According to what we now know about the result cache mechanism, we ran 4 different SQL statements above (the same SQL statement with 4 different inputs). We will query V$RESULT_CACHE_OBJECTS to verify this, as follows.

SQL> SELECT name

2 ,     type

3 ,     row_count

4 FROM   v$result_cache_objects

5 ORDER BY

6         creation_timestamp;

 

NAME                                                   TYPE       ROW_COUNT

——————————————————- ———- ———-

SELECT /*+ RESULT_CACHE */                             Result             71

<< …snip… >>

SH.CHANNELS                                             Dependency         0

SELECT /*+ RESULT_CACHE */ COUNT(*) FROM CHANNELS       Result             1

SELECT PROD_NAME FROM PRODUCTS WHERE PROD_ID = :B1     Result             1

SELECT PROD_NAME FROM PRODUCTS WHERE PROD_ID = :B1     Result             1

SELECT PROD_NAME FROM PRODUCTS WHERE PROD_ID = :B1     Result             1

SELECT PROD_NAME FROM PRODUCTS WHERE PROD_ID = :B1     Result             1

 

12 rows selected.

We can see that the results for the same SQL text was added to the cache 4 times, as expected. The bind variable inputs are additional parameters to the cache lookup. Each resultset was added on the first execution of each cursor and the cache was “hit” 9 times for each cursor. Similar logic is commonly used by developers in associative array caching; a colleague of mine calls this “on-demand caching” (i.e. rather than cache entire lookup tables, only cache a lookup record when it is actually requested).

Remember that the result_cache_max_result parameter specifies that the largest cached resultset possible is n% of the total cache memory. While this protects us from filling the cache with the results of a single SQL statement, it doesn’t stop us from filling the cache with parameterised cursors like those we saw above. In the following example, we will lookup every customer in the CUSTOMERS table twice. Again, we will be in FORCE result_cache_mode for convenience. Note that there are 55,500 records in the SH.CUSTOMERS demo table.
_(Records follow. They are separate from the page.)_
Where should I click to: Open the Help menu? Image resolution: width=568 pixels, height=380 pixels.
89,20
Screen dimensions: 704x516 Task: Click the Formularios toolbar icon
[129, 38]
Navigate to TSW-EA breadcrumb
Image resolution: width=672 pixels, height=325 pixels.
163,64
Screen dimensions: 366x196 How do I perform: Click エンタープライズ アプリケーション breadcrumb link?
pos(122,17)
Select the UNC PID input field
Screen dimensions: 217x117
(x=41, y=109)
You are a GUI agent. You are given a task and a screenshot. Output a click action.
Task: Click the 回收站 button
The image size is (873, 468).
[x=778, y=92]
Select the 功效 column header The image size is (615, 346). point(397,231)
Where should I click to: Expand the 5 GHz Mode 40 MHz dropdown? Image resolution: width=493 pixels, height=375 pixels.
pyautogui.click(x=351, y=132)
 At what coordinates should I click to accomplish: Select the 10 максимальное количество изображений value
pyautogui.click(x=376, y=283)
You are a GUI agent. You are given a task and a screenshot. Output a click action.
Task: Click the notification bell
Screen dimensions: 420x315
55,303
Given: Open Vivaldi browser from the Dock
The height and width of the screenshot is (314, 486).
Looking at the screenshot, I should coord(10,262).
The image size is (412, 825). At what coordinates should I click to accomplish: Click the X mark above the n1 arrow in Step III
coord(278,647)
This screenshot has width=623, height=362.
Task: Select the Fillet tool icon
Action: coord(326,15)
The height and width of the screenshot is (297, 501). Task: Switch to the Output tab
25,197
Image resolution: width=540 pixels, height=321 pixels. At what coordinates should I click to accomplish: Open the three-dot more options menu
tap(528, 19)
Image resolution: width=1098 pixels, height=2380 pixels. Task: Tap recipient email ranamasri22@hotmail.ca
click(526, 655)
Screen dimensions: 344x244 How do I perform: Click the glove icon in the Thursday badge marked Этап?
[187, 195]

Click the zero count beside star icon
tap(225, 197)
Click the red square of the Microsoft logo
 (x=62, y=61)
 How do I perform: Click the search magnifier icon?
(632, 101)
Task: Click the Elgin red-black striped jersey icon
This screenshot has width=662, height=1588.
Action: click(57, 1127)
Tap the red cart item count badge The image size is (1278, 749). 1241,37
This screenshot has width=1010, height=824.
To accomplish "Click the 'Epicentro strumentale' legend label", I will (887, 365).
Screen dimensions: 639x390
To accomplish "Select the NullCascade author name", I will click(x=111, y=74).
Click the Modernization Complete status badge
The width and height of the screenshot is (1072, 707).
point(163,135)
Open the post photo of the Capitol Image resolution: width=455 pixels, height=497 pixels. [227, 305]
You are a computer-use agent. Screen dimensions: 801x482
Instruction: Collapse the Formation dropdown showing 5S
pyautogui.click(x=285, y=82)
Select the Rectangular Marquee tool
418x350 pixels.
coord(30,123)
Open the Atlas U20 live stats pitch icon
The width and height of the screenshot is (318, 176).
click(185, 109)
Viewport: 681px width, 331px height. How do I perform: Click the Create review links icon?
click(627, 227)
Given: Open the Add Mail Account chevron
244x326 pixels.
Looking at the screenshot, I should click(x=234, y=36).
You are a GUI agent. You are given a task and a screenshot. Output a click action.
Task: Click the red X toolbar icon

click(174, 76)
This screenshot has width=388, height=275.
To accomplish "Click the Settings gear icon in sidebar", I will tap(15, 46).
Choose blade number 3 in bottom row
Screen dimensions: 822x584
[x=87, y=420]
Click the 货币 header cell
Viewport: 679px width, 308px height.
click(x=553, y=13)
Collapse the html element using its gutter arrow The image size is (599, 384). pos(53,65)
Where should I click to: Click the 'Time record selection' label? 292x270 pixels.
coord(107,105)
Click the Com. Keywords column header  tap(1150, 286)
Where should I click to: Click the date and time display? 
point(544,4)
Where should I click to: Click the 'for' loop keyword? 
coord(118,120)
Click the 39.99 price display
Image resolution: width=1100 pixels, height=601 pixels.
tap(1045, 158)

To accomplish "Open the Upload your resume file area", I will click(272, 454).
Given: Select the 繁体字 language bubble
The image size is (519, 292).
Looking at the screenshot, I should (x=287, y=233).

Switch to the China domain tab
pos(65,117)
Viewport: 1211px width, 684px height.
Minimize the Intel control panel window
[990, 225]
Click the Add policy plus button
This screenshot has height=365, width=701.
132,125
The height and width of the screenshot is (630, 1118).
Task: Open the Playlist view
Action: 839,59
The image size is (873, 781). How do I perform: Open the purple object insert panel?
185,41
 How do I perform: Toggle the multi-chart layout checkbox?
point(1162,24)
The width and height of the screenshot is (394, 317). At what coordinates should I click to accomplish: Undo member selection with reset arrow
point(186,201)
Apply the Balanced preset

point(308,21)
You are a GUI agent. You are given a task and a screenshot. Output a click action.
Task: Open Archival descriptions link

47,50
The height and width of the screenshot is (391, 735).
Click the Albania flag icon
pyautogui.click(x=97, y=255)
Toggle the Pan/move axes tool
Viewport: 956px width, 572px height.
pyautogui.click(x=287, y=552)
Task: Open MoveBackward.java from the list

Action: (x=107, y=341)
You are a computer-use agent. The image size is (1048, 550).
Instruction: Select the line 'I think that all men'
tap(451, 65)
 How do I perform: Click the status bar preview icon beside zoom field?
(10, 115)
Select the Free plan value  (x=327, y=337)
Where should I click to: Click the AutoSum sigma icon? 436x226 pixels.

SQL> ALTER SESSION SET result_cache_mode = FORCE;

 

Session altered.

 

SQL> DECLARE

2     v_first_name customers.cust_first_name%TYPE;

3 BEGIN

4     FOR i IN 1 .. 2 LOOP

5       FOR r IN (SELECT cust_id FROM customers) LOOP

6           SELECT cust_first_name INTO v_first_name

7           FROM   customers

8          WHERE cust_id = r.cust_id;

9       END LOOP;

10     END LOOP;

11 END;

12 /

 

PL/SQL procedure successfully completed.

We will examine the cache entries below. Based on what we know about result cache behaviour, we can expect a large number of single-row resultsets, so we will try to aggregate these. We will query the minimum and maximum names in V$RESULT_CACHE_OBJECTS, together with a count of the entries, as follows.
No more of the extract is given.